Saturday, February 16, 2002

New York Observer
A War Without End, And Without Victory
by Nicholas von Hoffman



Karl Rove, the White House’s man assigned to winning the fall elections for the Republicans, says that the way to do it is to brag on how well the President has handled that illusive struggle called the "war against terrorism." The Democrats seem ready to concede the point; they’re saying it’s everything else Mr. Bush and his oil-soaked administration have screwed up.

What are the outward signs of Mr. Bush’s competence as a war leader? Victory? Hardly. This is a strange war. Mr. Bush and other officials put the emphasis on the war’s duration. We hear more about how long it’s going to be than about winning it. During the Vietnam War, the nation agonized over winning or losing. In the Second World War, there was V.E. Day, which stood for "Victory in Europe" Day, and V.J. Day, which stood for the same in Japan. So what about Victory over Terrorism Day? The way they talk, V.T. Day will never come.

Mr. Bush is practically promising there will be no victory, because this is a different kind of war. The subtext is that he thinks it’s unwinnable. Certainly his war aims are vague. Sometimes he does his Osama-dead-or-alive schtick, and sometimes the robot who does the White House press briefings says that capturing Mr. bin Laden or killing him isn’t important in the war against terrorism. Over at the Pentagon, Don Rumsfeld peddles a line about our fighting invisible battles we’ll never hear about because it’s a new kind of war which will go on for a long, long time and we may never know if we’ve won it. In the meantime, dial up the volume on "God Bless America" and hand out fresh flags for everybody’s car aerials–the old ones are getting tatty.

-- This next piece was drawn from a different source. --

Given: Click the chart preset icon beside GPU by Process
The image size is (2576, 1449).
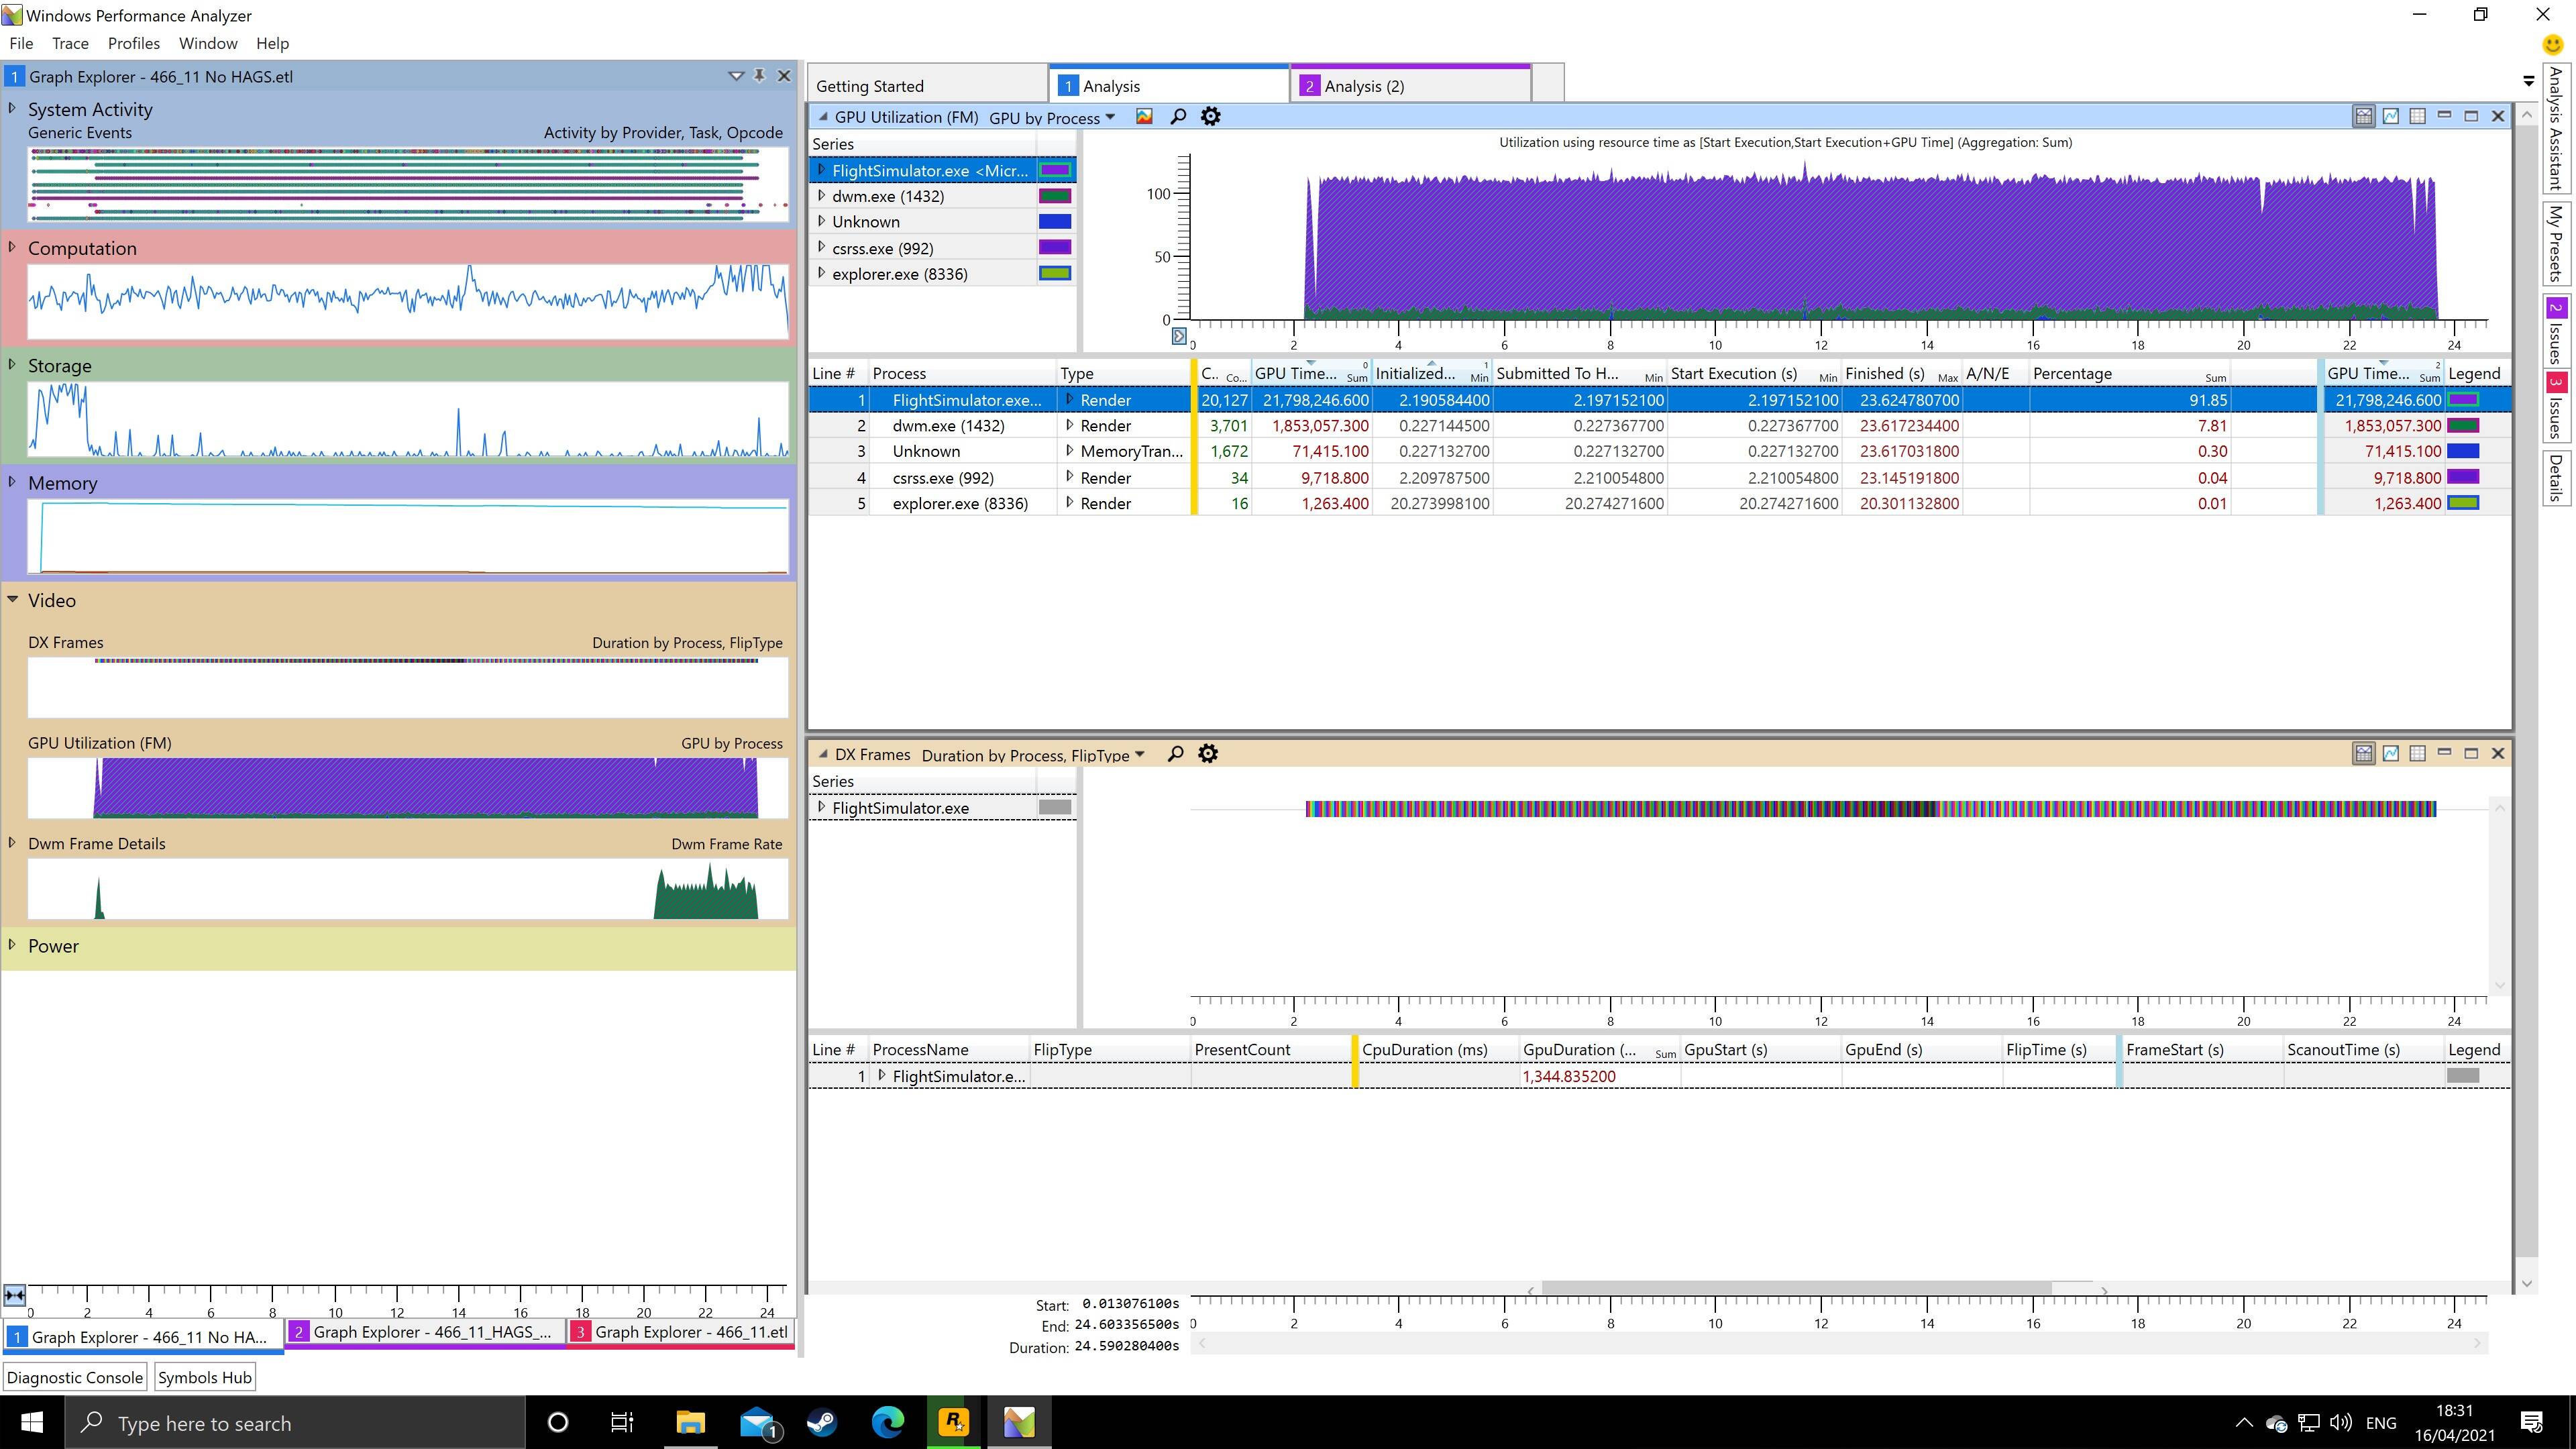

As time passes, the "war" looks more like a gimmick to keep certain politicians in office than it does a struggle against a named and definable enemy. The White House line on the–ahem! cough-cough!–victory in Afghanistan is that we got a lot of Al Qaeda videos and dusty computer floppies of uncertain value. On certain days when they’re playing us these scratchy Osama tapes, the war resembles a raid on the Blockbuster store in Kabul.

Ah, but there are other trophies of our grand victory. There’s that guy from California who decided at age 16 to become a Muslim and wound up fighting for the Taliban. We got him, the little traitor–don’t think we won’t fry his ass. It may not be Austerlitz or Malplaquet or any of the great military victories in history, but Mr. Bush’s forces did capture those guys they put in the orange suits and sent off to Guantánamo Bay, where we can show Fidel Castro the humane way to lock people up.

It follows that the namby-pambies would attack Mr. Bush’s treatment of his prisoners. The namby-pambies can’t understand that these guys are not white men, so it’s O.K. They are off-white men, which is Arab, and the rules don’t apply to them. Maybe they’re terrorists, or maybe they’re "unlawful combatants." When we went to war against them, they didn’t apply to the U.N.’s War Certification Office, where they issue licenses to make it jake to fight us. You do not want to be fighting the U.S. of A. without permission, a stamped permit and, incidentally, a proper uniform–unless, of course, you believe orange is a flattering color.

Sooner or later the Afghan phase of the never-to-end war against terrorism will have to fade out. Either the people will be dead or reduced to blithering idiocy from the bombing or the bullshit or both. However it ends in Afghanistan, the one constant is the impression that the Americans have no idea of where they are or what they’re doing, except roaring around posing for little TV propaganda bits glorifying our might, our valor and our unconquerable dedication to the cause of Freedom. Hey, baby, it’s Operation Enduring Freedom time. If this horse opera had not begun in response to the crime of Sept. 11, one might suggest they put the whole thing to music.

The crime of Sept. 11 was never a sane basis for going to war. This is a crime that needs be handled by the F.B.I., the C.I.A., the police and intelligence agencies, not by the Army and Air Force and Navy. Everything we know about Sept. 11 and other such attacks tells us that the networks of perpetrators are limited in number to a few thousand people–far too few to spread out and too deeply hidden for military action. These few move among millions who sympathize with them but aren’t active terrorists, so the choice is between thumping around with an army or using means suitable for the task–the police and intelligence agencies.

For decades, those with eyes to see have watched the Israelis, who have all the guns, all the artillery, all the supersonic fighters, etc., pound the crap out of the Palestinians, and what do they have to show for it? There isn’t an Israeli in the world–man, woman or child–who can walk down a street anywhere without being afraid someone will jump out at him and slit his throat. The more Palestinians the Israelis kill, the more Israel lives in terror.

For all our armed force has accomplished, we have gained little protection. We’re reduced to strip-searching everybody boarding an airplane. We’re afraid to leave anything unguarded. Nothing is safe; everybody has the jitters. If this is winning the war, I’d hate to find out what losing it consists of. We’ll know that the war against terrorism is won when they put the metal detectors and the bomb sniffers in trucks and cart them away. But George Bush isn’t talking about that.

There’s a word for a non-winner, and that word is "loser."